Una vez que hemos contactado con todas las agencias de traducción que hemos podido encontrar, el siguiente paso debería ser buscar clientes directos. Para empezar deberíamos definir un campo de acción, ya sea nuestra ciudad o bien el sector en el que estemos especializados.
Una vez definido qué sector queremos abarcar, debemos recabar toda la información posible, como direcciones de correo, e-mail, páginas web, etc. Aquí es donde debemos aplicar nuestra inventiva para obtener dichas direcciones. Un recurso fácil sería acudir a la Cámara de Comercio de nuestra ciudad y pedir un listado. Lamentablemente, ese no es un servicio gratuito y las cámaras de comercio se ganan muy bien la vida vendiendo esos listados que por otra parte tampoco son muy completos.
Así que no nos queda más remedio que consultar directorios y extraer las direcciones que consideremos más interesantes. Internet suele ser una herramienta muy útil para estos menesteres, pero también podemos utilizar publicaciones especializadas en el sector que vayamos a cubrir.
Una vez recopilada la información, deberemos decidir cómo vamos a contactar con nuestros clientes potenciales. Las dos maneras más comunes son por carta de correo ordinario o mediante correo electrónico. El correo ordinario tiene como ventaja que es mucho más difícil de ignorar, aunque nadie nos asegura que nuestra carta vaya a parar directamente a la papelera. El gran inconveniente de este método es lógicamente el costo que nos supondría por ejemplo enviar 1.000 cartas en comparación con los contactos que podríamos conseguir con ellas. Es por esto que yo reservo la carta para aquellas empresas que sé positivamente que podrían estar interesadas en mis servicios, aunque quizá ya estén cubiertos por otro proveedor.

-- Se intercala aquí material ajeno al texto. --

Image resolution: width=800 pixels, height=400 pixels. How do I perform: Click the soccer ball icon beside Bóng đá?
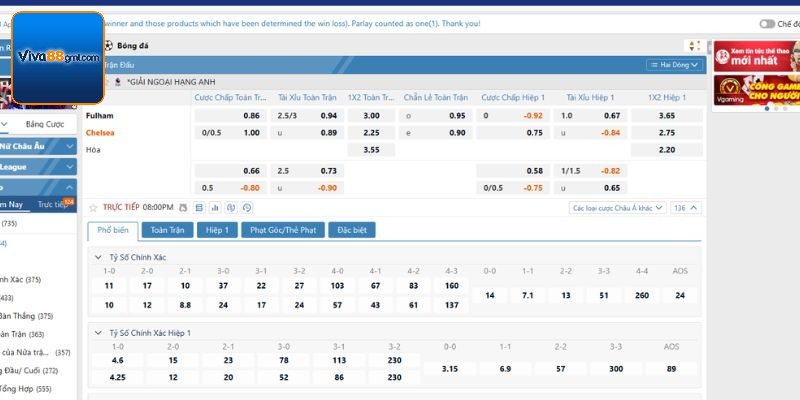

El correo electrónico es un medio mucho más rápido y económico pero también mucho más fácil de ignorar. Basta con darle a un simple botón y nuestro potencial cliente se habrá deshecho para siempre de nosotros. Pero la ventaja principal de este método es su coste prácticamente nulo.
Cuando hayamos decidido el método de envío, deberemos pensar en qué es lo que queremos comunicar y cómo vamos a hacerlo. A mi modo de ver, nosotros somos una empresa de servicios y como tales debemos presentarnos. No somos una persona que busca trabajo, sino alguien que ofrece soluciones a empresas. Por lo tanto, no aconsejaría a nadie enviar su currículum a un cliente directo potencial pidiendo trabajo. Escribiremos una carta comercial ofreciendo nuestros servicios de traducción o lingüísticos. Explicaremos qué es lo que ofrecemos y por qué podemos ser de utilidad para su empresa. Destacad vuestros puntos fuertes: conocimiento del sector, tarifas competitivas, rapidez en la entrega, calidad, asesoramiento lingüístico, etc.
Si todavía no tenéis vuestra tarjeta profesional, este es un buen momento para hacerla, así como un logotipo o una carta comercial. Enviad una tarjeta con vuestras cartas, porque puede que se deshagan de la carta, pero decidan guardar la tarjeta en un tarjetero, «por si acaso.»
Intentad que vuestra carta comercial tenga un diseño atractivo y profesional a la vez. Evitad las combinaciones de colores llamativas al estilo Kandinsky. Muchas veces menos es más. Redactad vuestra carta, escribid todo lo que se os ocurra y luego pensad qué podéis eliminar, qué es superfluo. Poneos en la posición de quien la va a leer. ¿Qué es lo que le interesa? ¿Qué quiere que le cuenten? Yo no aconsejaría una carta de más de dos páginas e incluso optaría por una carta de una sola página donde digamos claramente todo aquello que consideremos esencial.
Por último, decir que deberéis ser constantes en estas tareas de promoción. Marcaos un número de cartas semanales, 10 ó 20 por ejemplo y cumplidlo. Este es el modo de ir consiguiendo clientes nuevos que quizá sean más interesantes que los que ya tenemos.